TEXT BLOCK:

☆ ☆ ☆ ☆ ☆

As a driver on Israel's roads, I still see the shocking driving for which Israel is infamous. Drivers see keeping a distance from the vehicle in front as a mere nicety, perhaps a minor recommendation, rather than a safety measure; lane discipline is non-existent; indicators appear to be optional extras on most vehicles and road-rage is commonplace. We live in a high-paced, high-energy, live-for-the-moment country, where allowing another driver to overtake is seen as weakness and where allowing another car to slot into your lane makes you appear like a pushover. 

Other figures released today show that police have issued 40% fewer tickets for driving violations in the past year, down to 600,000 from over one million. They have concentrated less on minor offences (although the report does not specify what those are) and more on notorious roads, as well as "life-threatening misdemeanors", including dangerous overtaking, running red lights or stop signs, ignoring pedestrian crossings and, in particular, drink-driving. The police can, and do, when dealing with a driver who breaks one of these so-called "life-threatening" laws, revoke a driver's licence on the spot for up to 30 days. They can also impound their vehicle for the same length of time. 

It all sounds like a plan is coming together.

☆ ☆ ☆ ☆ ☆

SUPPLIED INFORMATION:
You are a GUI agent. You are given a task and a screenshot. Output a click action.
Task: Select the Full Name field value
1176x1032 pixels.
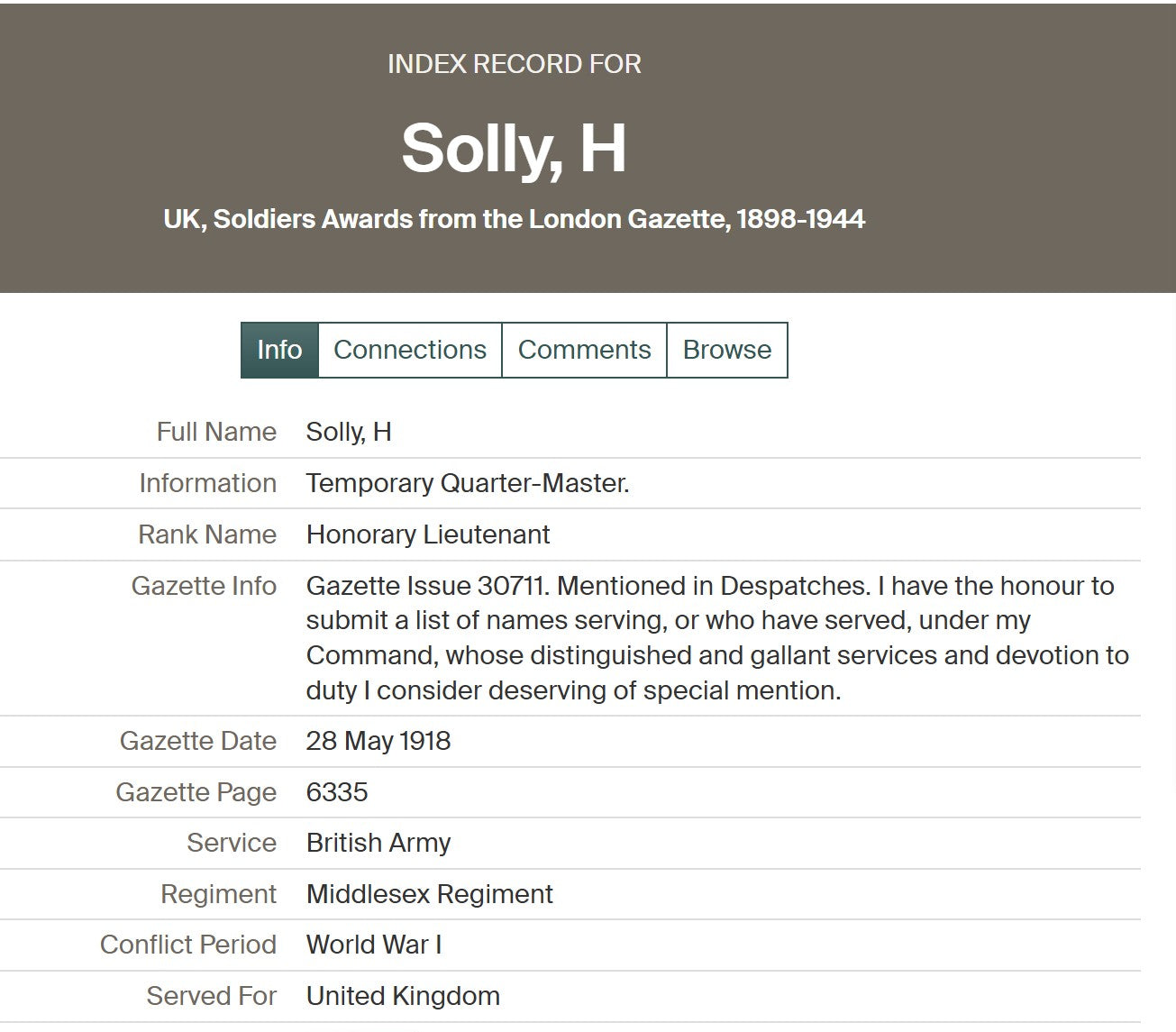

☆ ☆ ☆ ☆ ☆

TASKS TO CARRY OUT:
**A.** Reproduce everything in the passage on Israeli driving from "Other figures released" down to "is coming together.".
**B.** According to the passage on Israeli driving, for up to how long can police revoke a driver's licence on the spot for a "life-threatening" offense?

SOLUTIONS TO THE PROBLEMS:
**A.**
Other figures released today show that police have issued 40% fewer tickets for driving violations in the past year, down to 600,000 from over one million. They have concentrated less on minor offences (although the report does not specify what those are) and more on notorious roads, as well as "life-threatening misdemeanors", including dangerous overtaking, running red lights or stop signs, ignoring pedestrian crossings and, in particular, drink-driving. The police can, and do, when dealing with a driver who breaks one of these so-called "life-threatening" laws, revoke a driver's licence on the spot for up to 30 days. They can also impound their vehicle for the same length of time. 

It all sounds like a plan is coming together.

**B.** Up to 30 days.